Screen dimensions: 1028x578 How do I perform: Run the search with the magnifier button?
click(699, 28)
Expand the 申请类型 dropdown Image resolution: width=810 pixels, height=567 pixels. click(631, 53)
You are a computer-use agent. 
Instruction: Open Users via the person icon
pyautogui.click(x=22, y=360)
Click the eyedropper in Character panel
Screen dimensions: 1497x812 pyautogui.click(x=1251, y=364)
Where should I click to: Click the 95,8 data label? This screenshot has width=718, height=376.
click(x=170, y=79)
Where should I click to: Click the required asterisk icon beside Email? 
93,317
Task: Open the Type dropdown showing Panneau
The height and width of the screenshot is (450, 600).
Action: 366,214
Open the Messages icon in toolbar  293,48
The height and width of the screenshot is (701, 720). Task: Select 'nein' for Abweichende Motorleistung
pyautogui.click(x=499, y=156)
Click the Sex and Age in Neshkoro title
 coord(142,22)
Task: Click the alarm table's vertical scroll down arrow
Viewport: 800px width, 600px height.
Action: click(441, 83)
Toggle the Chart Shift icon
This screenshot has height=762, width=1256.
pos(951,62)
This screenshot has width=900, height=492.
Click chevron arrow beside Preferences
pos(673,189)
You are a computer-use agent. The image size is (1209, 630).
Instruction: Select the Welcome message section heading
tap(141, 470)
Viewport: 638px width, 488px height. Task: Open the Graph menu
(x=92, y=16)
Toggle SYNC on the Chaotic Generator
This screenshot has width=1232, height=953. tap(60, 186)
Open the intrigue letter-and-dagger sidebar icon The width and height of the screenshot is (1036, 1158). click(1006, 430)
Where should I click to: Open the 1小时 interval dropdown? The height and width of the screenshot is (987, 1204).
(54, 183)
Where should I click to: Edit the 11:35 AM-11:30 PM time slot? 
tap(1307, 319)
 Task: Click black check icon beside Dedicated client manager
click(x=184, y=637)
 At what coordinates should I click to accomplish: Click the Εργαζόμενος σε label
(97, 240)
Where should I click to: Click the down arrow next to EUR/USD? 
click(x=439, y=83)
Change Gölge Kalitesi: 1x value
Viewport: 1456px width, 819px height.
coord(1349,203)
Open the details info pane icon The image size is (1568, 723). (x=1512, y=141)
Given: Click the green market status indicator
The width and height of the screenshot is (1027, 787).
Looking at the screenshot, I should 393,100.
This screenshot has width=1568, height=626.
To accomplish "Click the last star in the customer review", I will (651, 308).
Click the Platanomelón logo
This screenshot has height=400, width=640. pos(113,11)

..............................

_TASK ITEM_. The number of lines in the data that contain the word "computer" is all that should be stated.

_TASK OUTPUT_. 2